* _Task prompt_
Extract the lines from the start of the entries up to and including the line containing "at that location.", with no changes. Do not include the pictures in your answer.

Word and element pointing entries
___

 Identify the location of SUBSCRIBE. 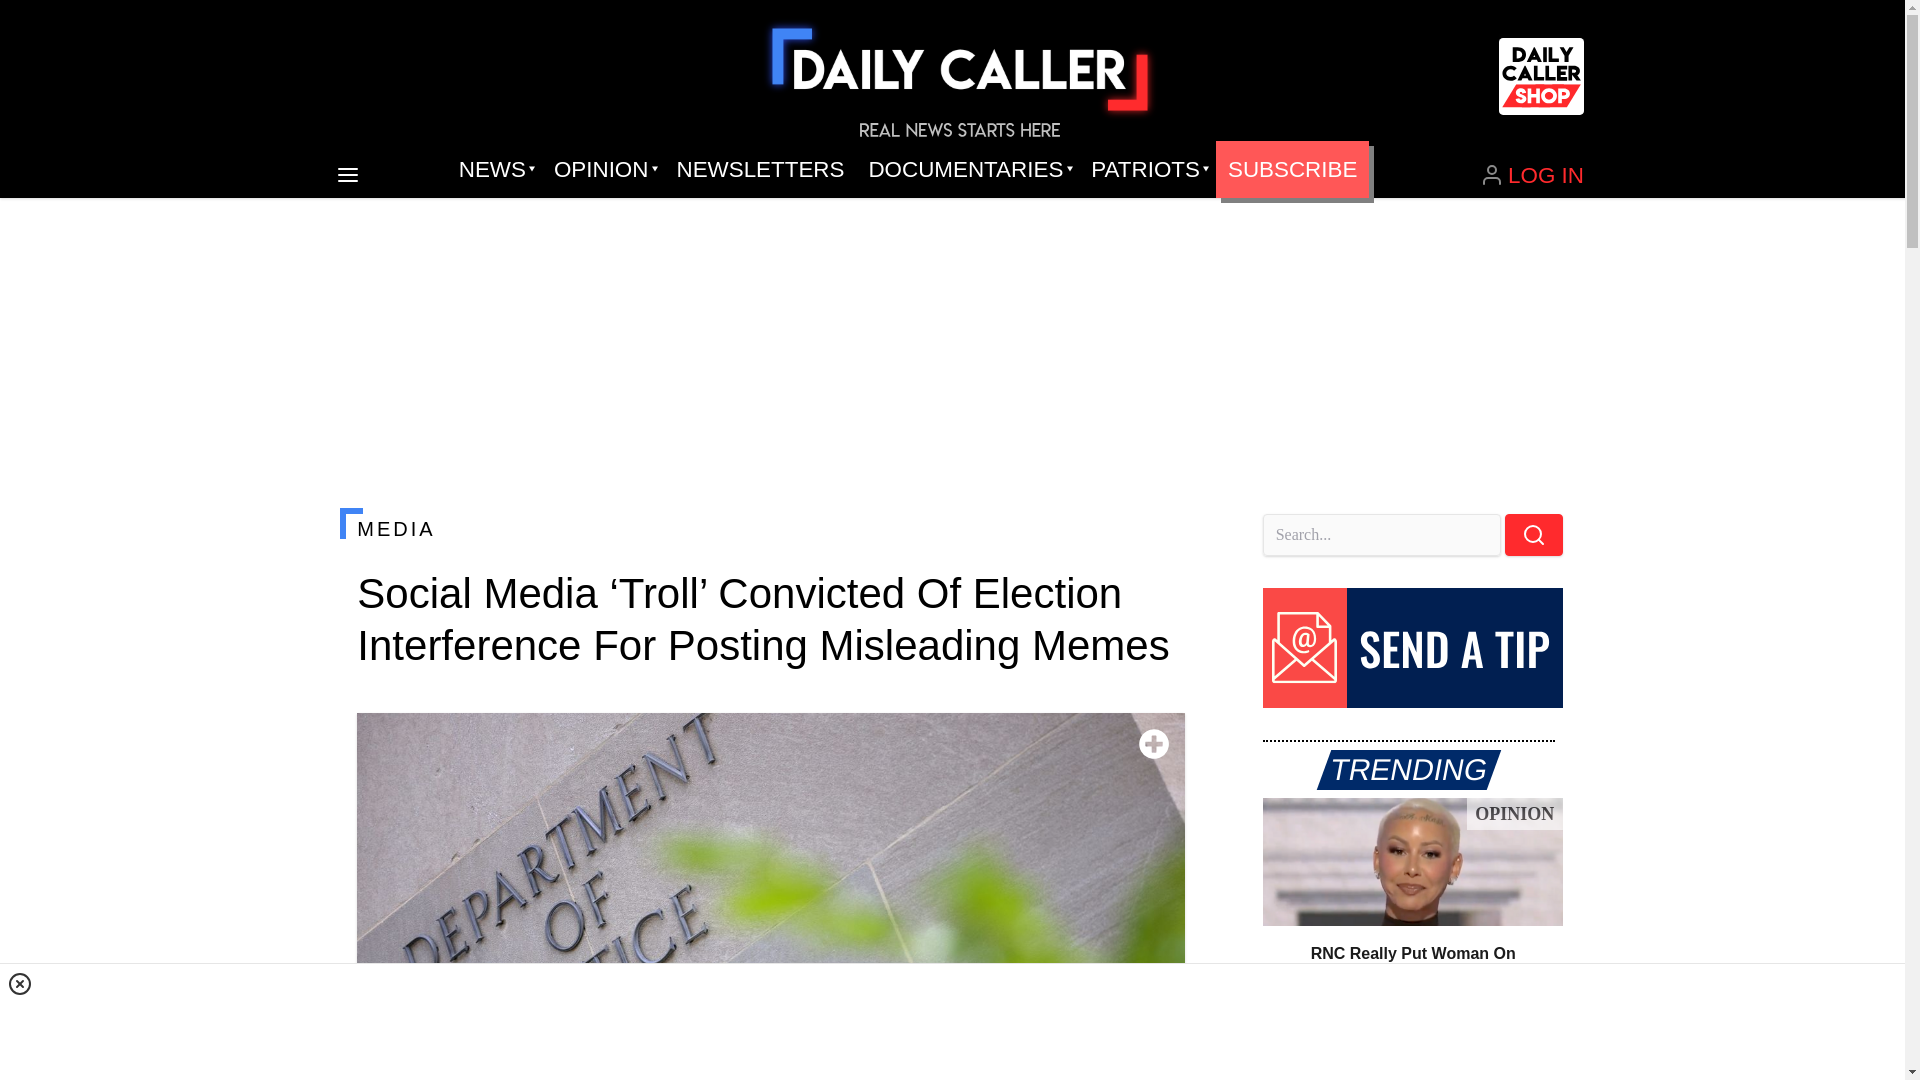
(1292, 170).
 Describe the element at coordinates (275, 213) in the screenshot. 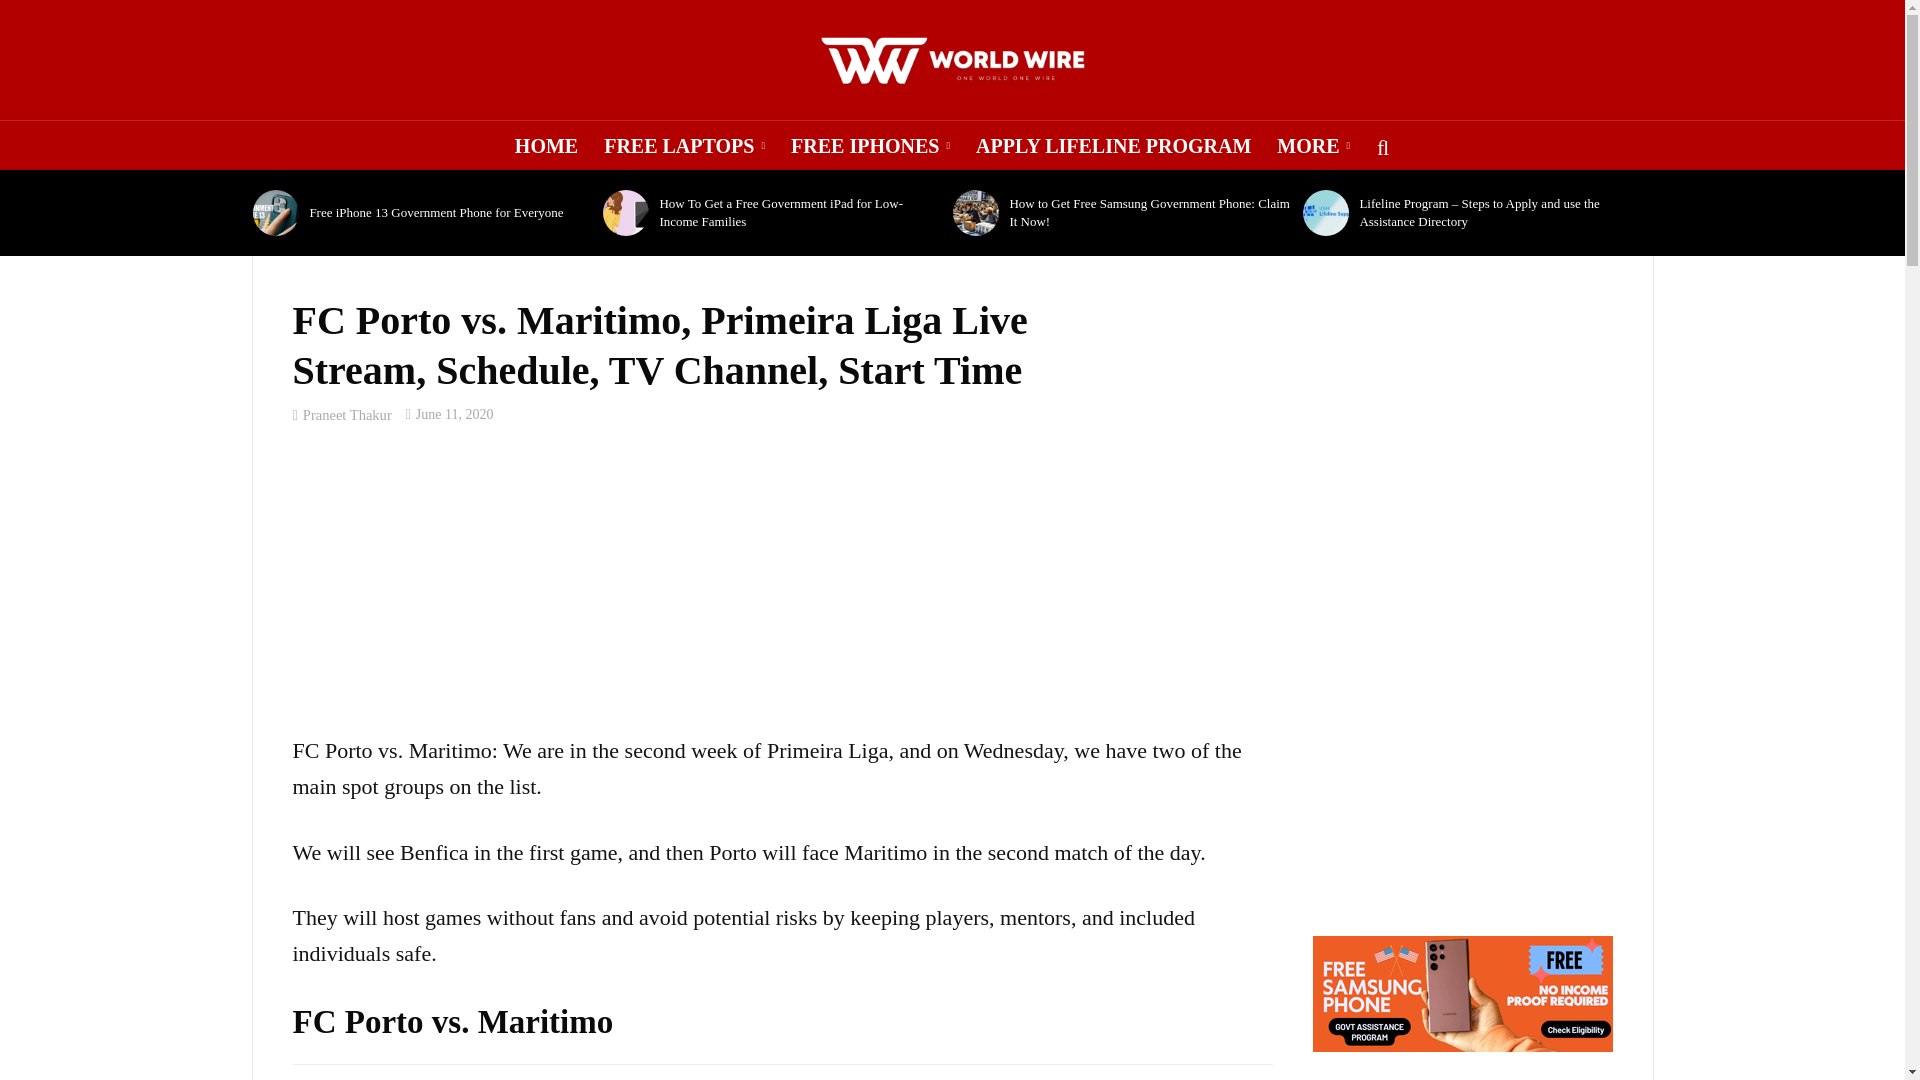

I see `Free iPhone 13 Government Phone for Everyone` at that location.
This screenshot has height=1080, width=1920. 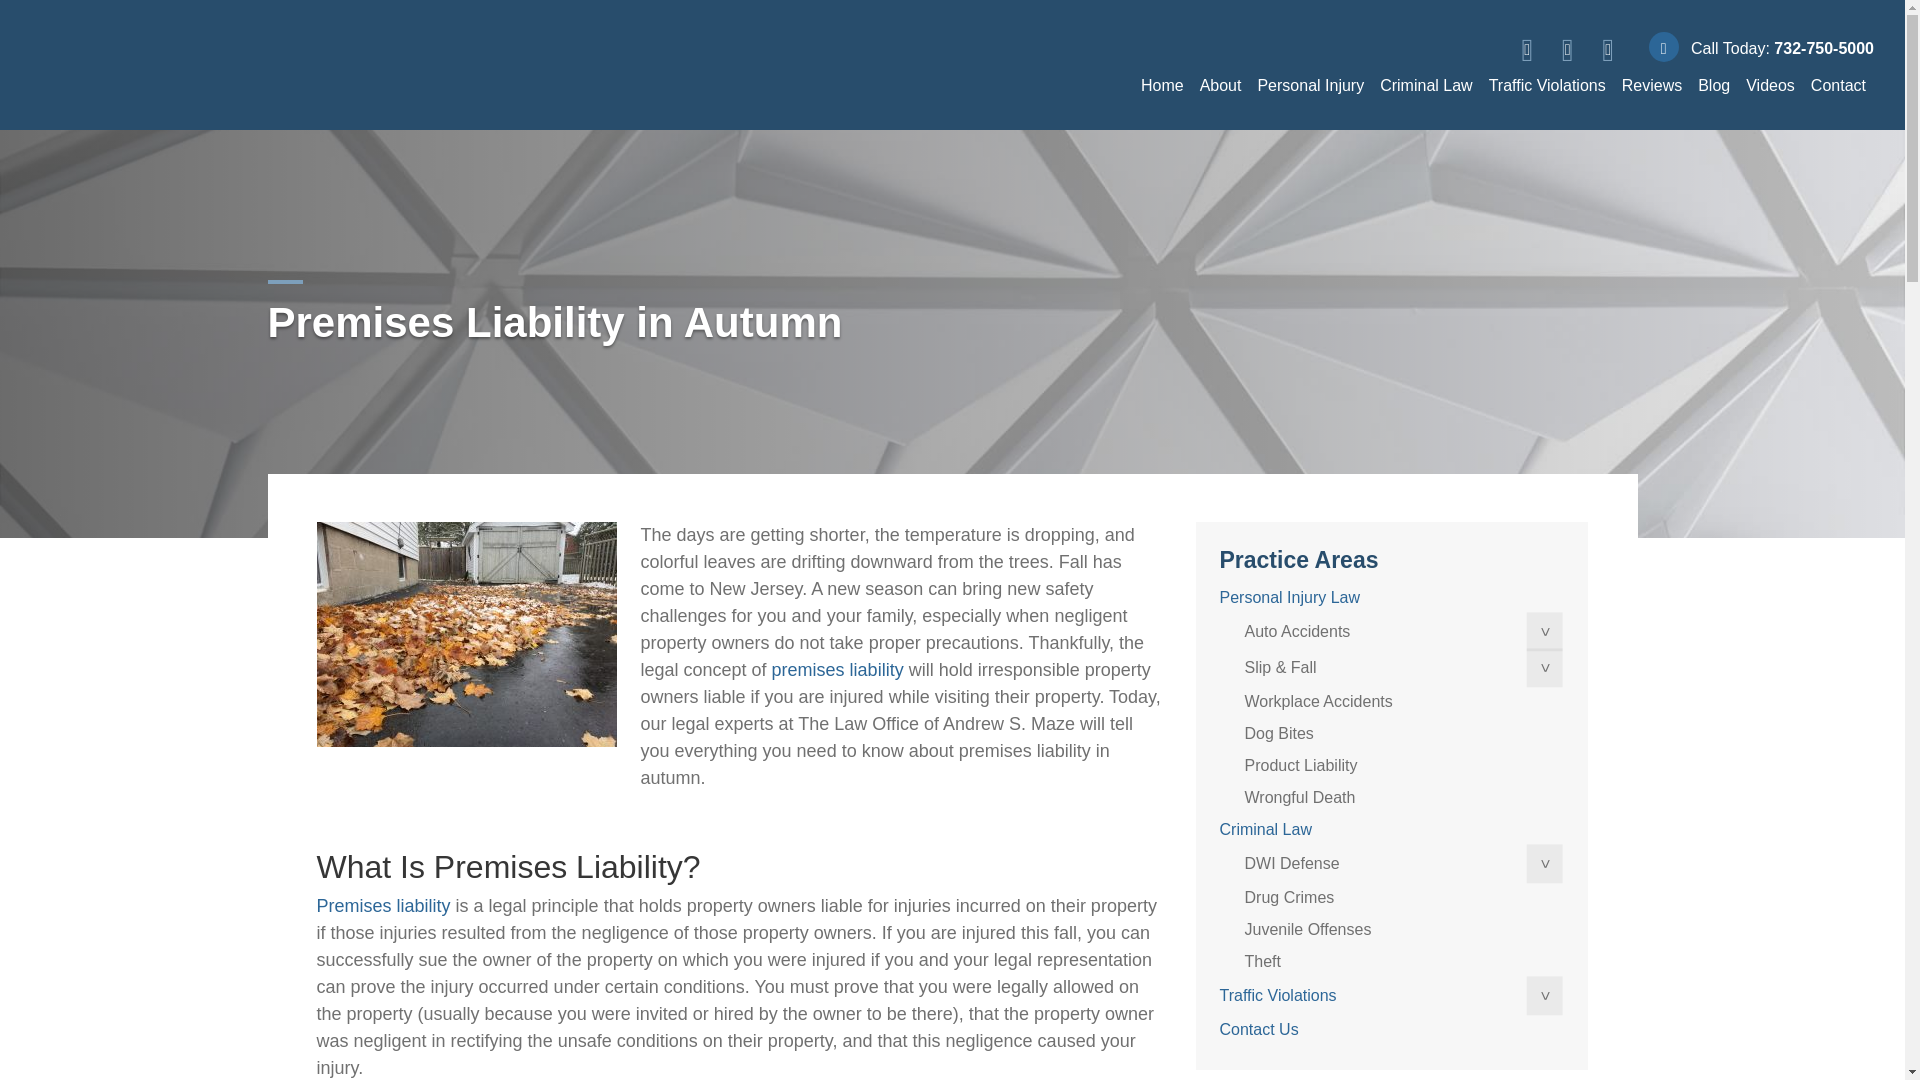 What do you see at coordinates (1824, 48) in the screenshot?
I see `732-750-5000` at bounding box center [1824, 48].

___

* _Expected answer_
 Identify the location of SUBSCRIBE. 
(1292, 170).
 Describe the element at coordinates (275, 213) in the screenshot. 

I see `Free iPhone 13 Government Phone for Everyone` at that location.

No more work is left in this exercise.